▶ [Selected excerpt]:
24 – 28 March 2014 – Antigua, Guatemala
18 – 22 August 2014 – Panama City, Panama
The Inter-American Institute for Global Change Research (IAI), the Universidad del Valle de Guatemala, and the University of Illinois at Chicago are pleased to organize this event which is funded by the IAI with resources from the US National Science Foundation (NSF).
Addressing complex societal and environmental issues of the 21st century (e.g., preserving natural capital in food production, adapting to and mitigating climate change, accessing safe drinking water and sanitation) demands novel technologies, innovative policies, and integrative science dealing with complex socio-ecological problems. Simulation models are a common approach to integrating disciplinary perspectives and stakeholder values around such problems. Models provide a way to synthesize, codify, and organize different forms of knowledge into a coherent framework. They encourage thinking about causal relationships, and they allow researchers, practitioners, and stakeholders to collectively explore how a target system may respond under a variety of scenarios. This is useful for joint discussions and decisions.

▶ [Task objective]:
Answer these questions using the event announcement:
1. Where is the event held on 18–22 August 2014?
2. Which organization funds the event, and with whose resources?
3. According to the announcement, what do models provide a way to do?
Rely solely on the text above as your source.

▶ [Recorded information]:
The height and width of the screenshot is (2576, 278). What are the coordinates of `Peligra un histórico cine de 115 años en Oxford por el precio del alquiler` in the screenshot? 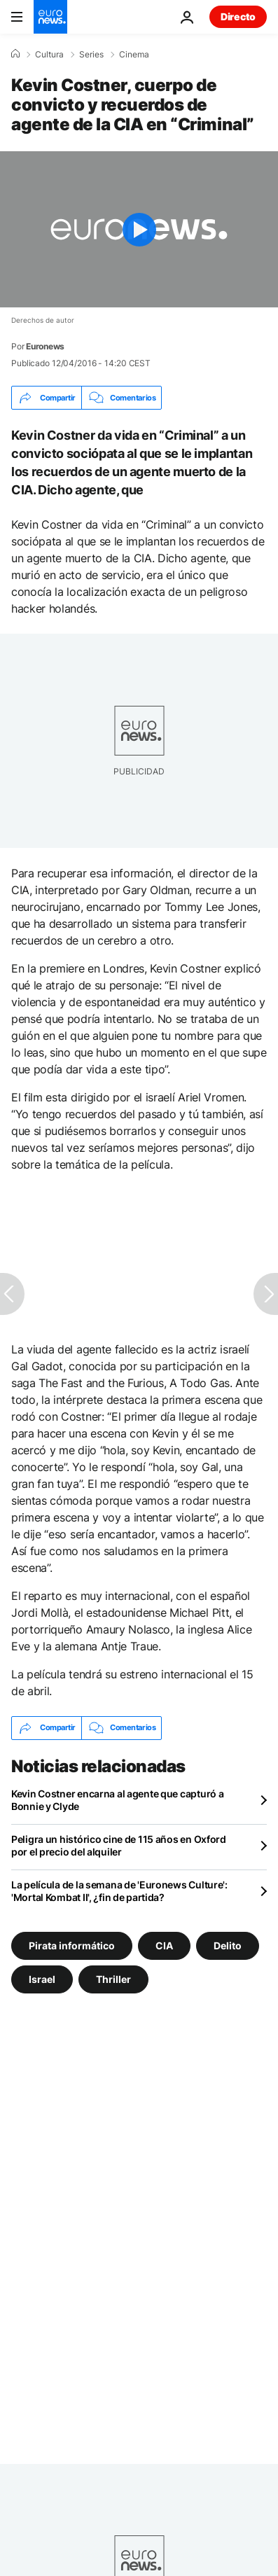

▶ [Expected answer]:
1. Panama City, Panama.
2. The Inter-American Institute for Global Change Research (IAI), with resources from the US National Science Foundation (NSF).
3. Synthesize, codify, and organize different forms of knowledge into a coherent framework.